The police are doing the best they can to improve public relations, and are sandbagged anyway.  It’s not hard to see why police officers feel that they are damned if they do and damned if they don’t.

After hearing about the idea from a conference on improving the relationship between police and the public,  the police department in Northampton, MA, adopted a program called “High Five Fridays” where uniformed police officers met students at the entrance on their way into school on Friday mornings and gave the kids a high five, along with, I would imagine, a cheerful greeting.  The news article doesn’t say how long they had the program running, it does say there was a lot of support for the program, but there were also numerous “concerns”.  Some parents expressed concern that some of the kids may not feel comfortable with the police, other people questioned the long term affect, whether or not the program was valuable, and there was concern that kids may “respond negatively to a group of uniformed police officers at their school, specifically students of color, undocumented immigrants and children who may have had a negative experience with police previously.”   There is no mention about how long the program was in affect but after these concerns were raised the whole thing was scrapped.  And in my humble opinion based on 20 years as a police officer a whole lot of young kids lost an opportunity to be inspired to be something good when they grew up, lost an opportunity to see that cops are people too and can laugh, dance and joke with the best of them.  The kids lost an opportunity to know that when they are in danger they can call the police, and can talk to the police about what’s bothering them… I could go on… The police are doing the best they can to improve public relations, and are sandbagged anyway

There have been police officers assigned to schools for the last decade now, DARE officers and so on, so its not like the kids haven’t seen police officers around schools or heard of police officers at schools.  No, it there were any kids who were uncomfortable or concerned it was because they were up to no good or had been taught that the police are the bad guys.

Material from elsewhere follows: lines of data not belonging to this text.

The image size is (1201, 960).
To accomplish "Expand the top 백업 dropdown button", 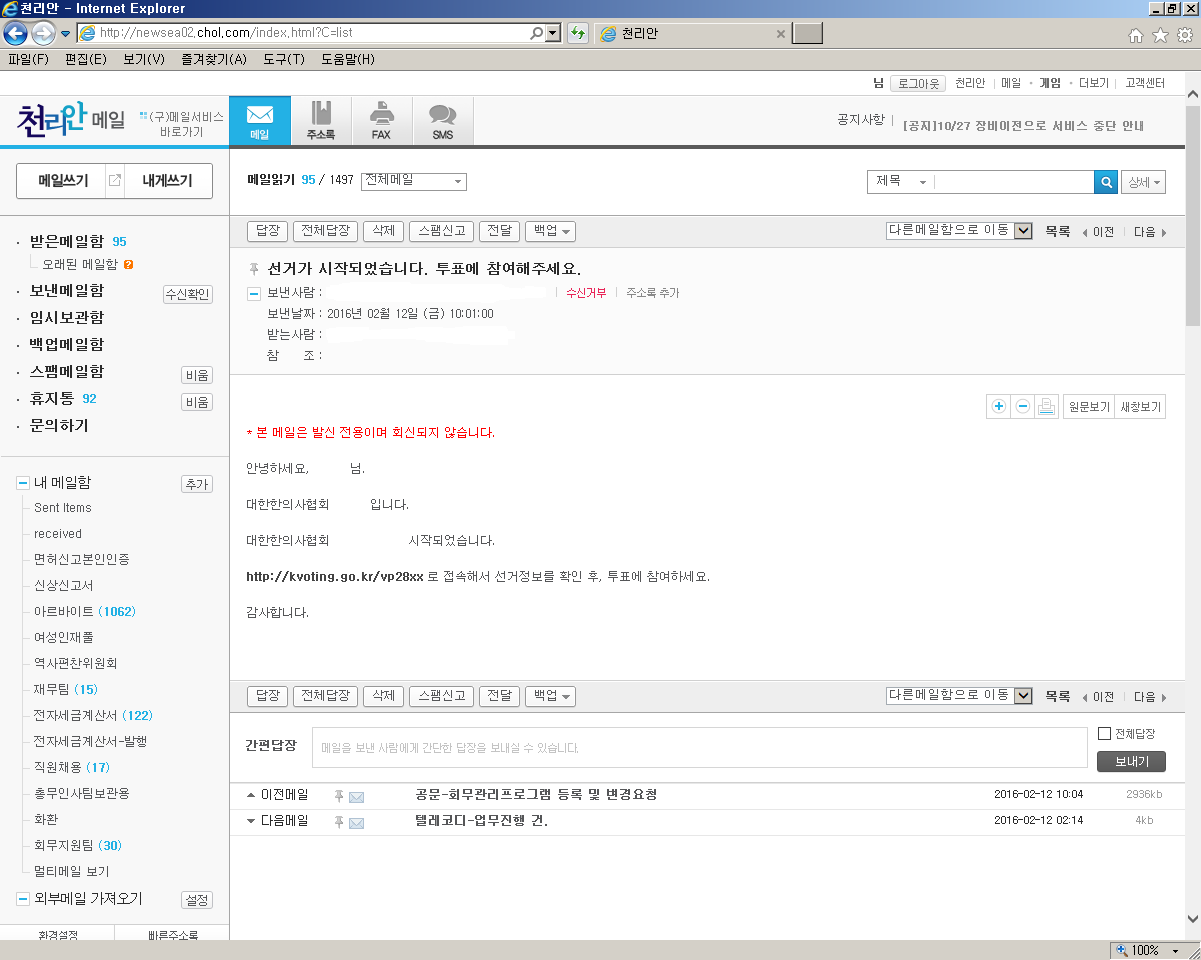I will pyautogui.click(x=550, y=231).
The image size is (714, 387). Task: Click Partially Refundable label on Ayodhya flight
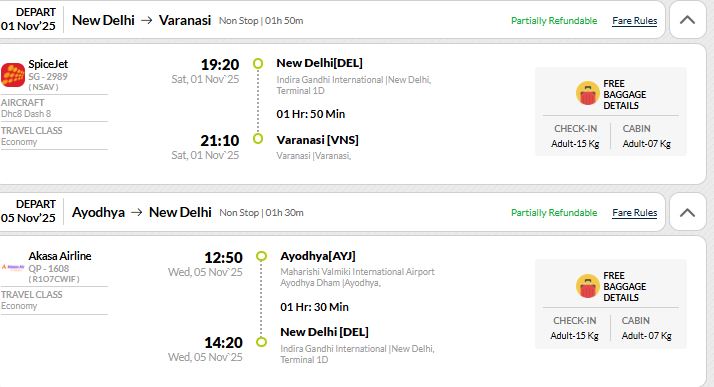pyautogui.click(x=554, y=213)
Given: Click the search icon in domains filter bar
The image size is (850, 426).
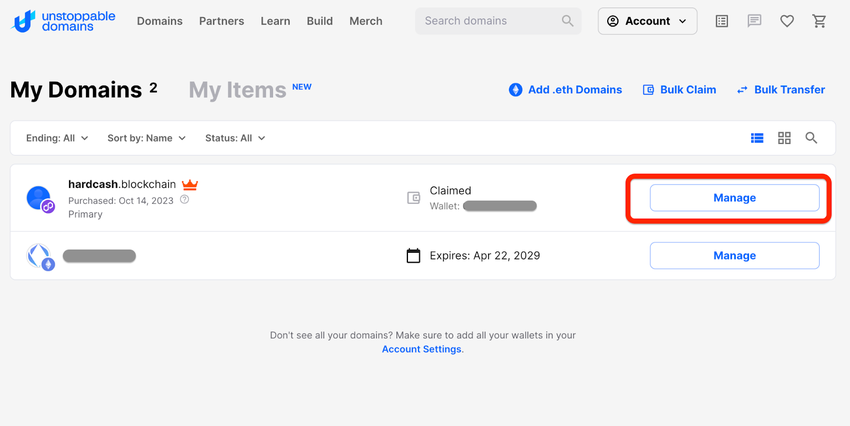Looking at the screenshot, I should click(811, 138).
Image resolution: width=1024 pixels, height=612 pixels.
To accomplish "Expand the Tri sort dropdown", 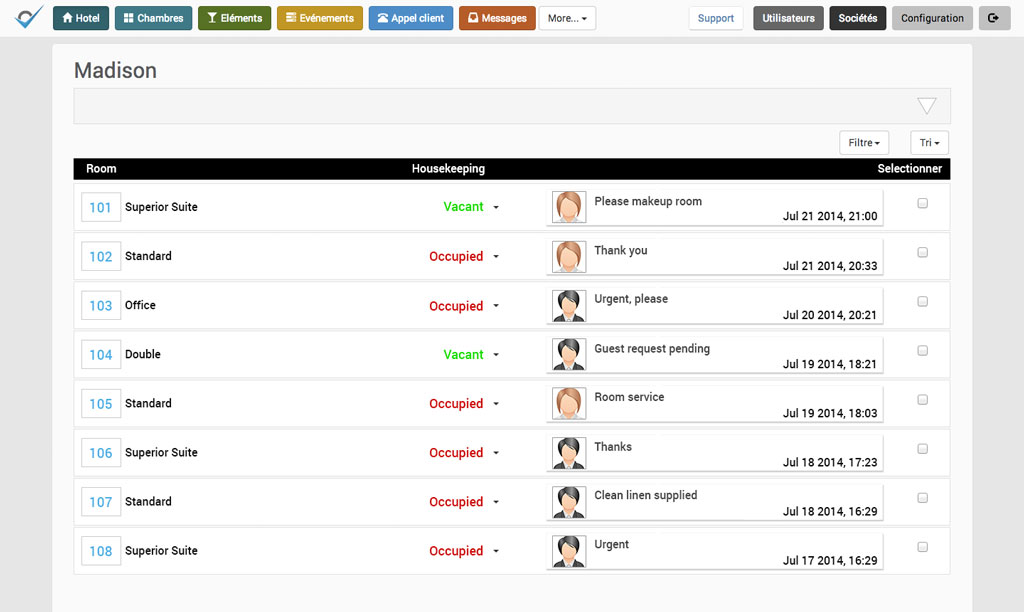I will click(929, 143).
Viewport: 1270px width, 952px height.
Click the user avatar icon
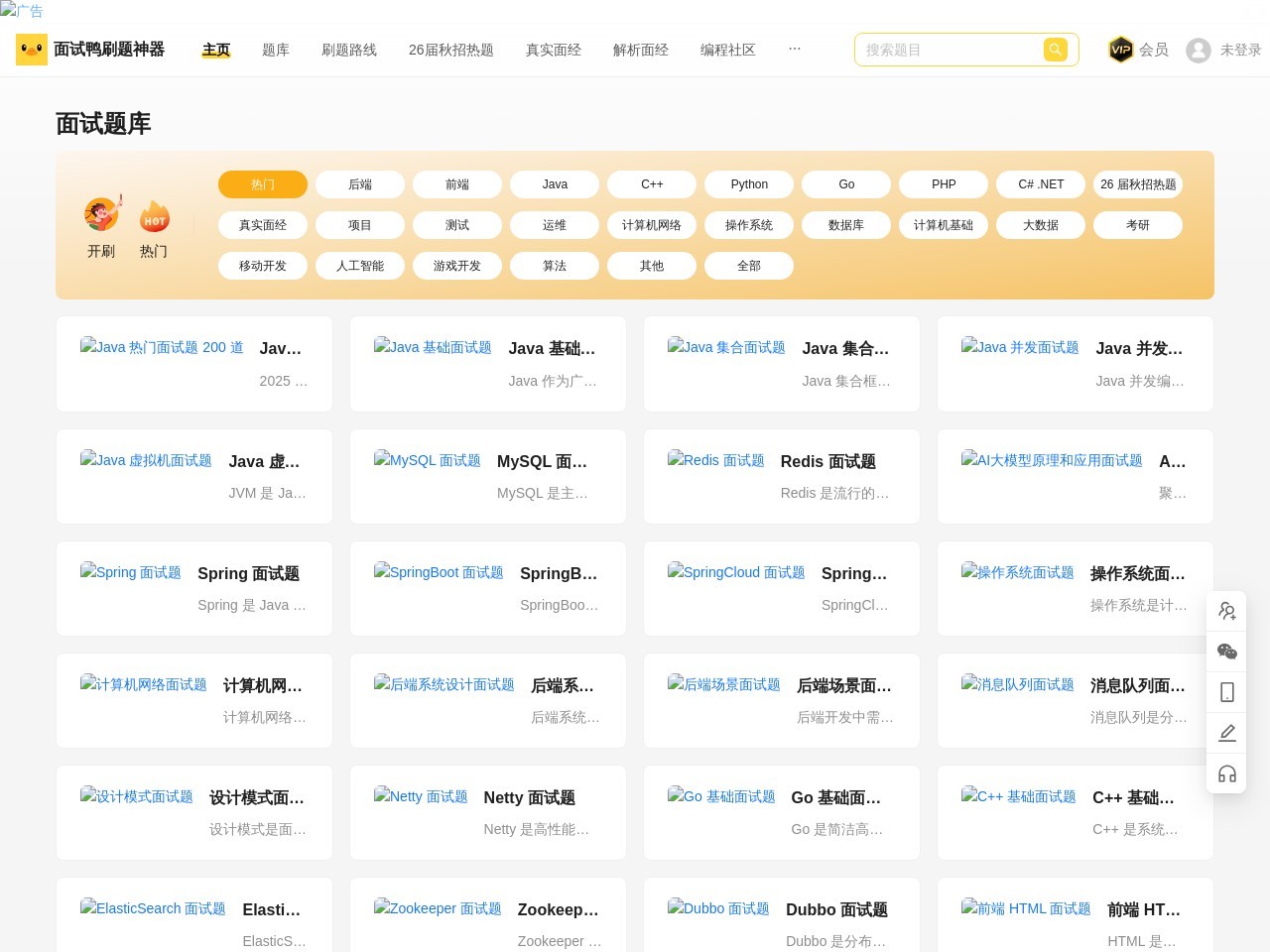pyautogui.click(x=1199, y=50)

police try to improve public relations but are sandbagged

GRPD officers and a new friend checking out a police cruiser

My own police department has a very successful after-school program where there is a police officer assigned full time to coach the kids and so on, and I am aware of many success stories through the years.  It has been going on for many years but you know it will only take a few parents to voice their “concern that their kids don’t feel comfortable with a police office for a coach” or some other silly excuse and the whole thing could be scrapped.

Based on my experience I am convinced that if any of those kids were feeling uncomfortable around the police it was because the parents and other relatives of those kids taught them to be uncomfortable.   I can tell you that virtually every direct contact I had with kids from age 5 to 12 was non traumatic, low key and friendly.  In those instances where I was dealing with kids who had been caught shoplifting or doing some other silly petty crime I always made an effort to encourage and inspire the kids to make different choices.

I remember being in a home and about 3 little kids about ages 5-8 or so ran up all excited, saying “Hi Po-leece! Hi Po-leece!  Do you have any stickers?  Do you have any pencils?”  (From time to time we would have stickers and pencils and other trinkets to hand out to the kids) and as I was talking to the kids one of the adults very sternly called out to the kids and told them in front of us that they do not talk to the police and to go to their rooms.  The kids sadly and quietly walked away.   In another incident a few months before I retired some kids ran up to me as I was getting back in my cruiser to say hello and again asked for stickers and so on.  This time I had some toy stuffed animals in the trunk, and I can not find the words to express how it felt to see the joy that lit up their little faces when I offered the stuffed animals to them.  They cheerfully ran off and I prayed to God, due to my experience, that their parents and relatives would let the kids keep the stuffed animals.

There were times I had to arrest an adult with kids around, and I would always try to put the cuffs on out of sight of the kids if I could.  But there were a lot of adults who would cause a scene and get loud and call out to the kids and say things like “you see what the police are doing to Daddy (or Mommy) ?!!” , thereby planting the seed in the kids’ minds that the police were bad.  There were times that a situation could have gone peacefully but the adult decided to fight and resist in front of the kids, and of course that is a traumatic situation and I absolutely hate that the kids witnessed it but it was their family member who made the choice to make it an ugly scene.  I can tell you that in my experience, in incidences I was personally involved in, it was the adults and older kids that created a traumatic chaotic scene in front of little kids by becoming loud and resisting the police.

I remember arresting a 12 or 13 year old boy for assaulting a man after some older kids urged him to do it.  I spoke to the boy and learned he enjoyed drawing and art and I spent the time I had with him trying to encourage him and inspire him to hang on to that God given gift, to not let people put him down and try to convince him that he will amount to nothing, even if the nay-sayers are from his own family.  There was a moment of silence and he spoke up and said his family is already telling him he will amount to nothing.  It starts at home folks, hate, prejudice, racism, and a victim mindset, it all begins at home.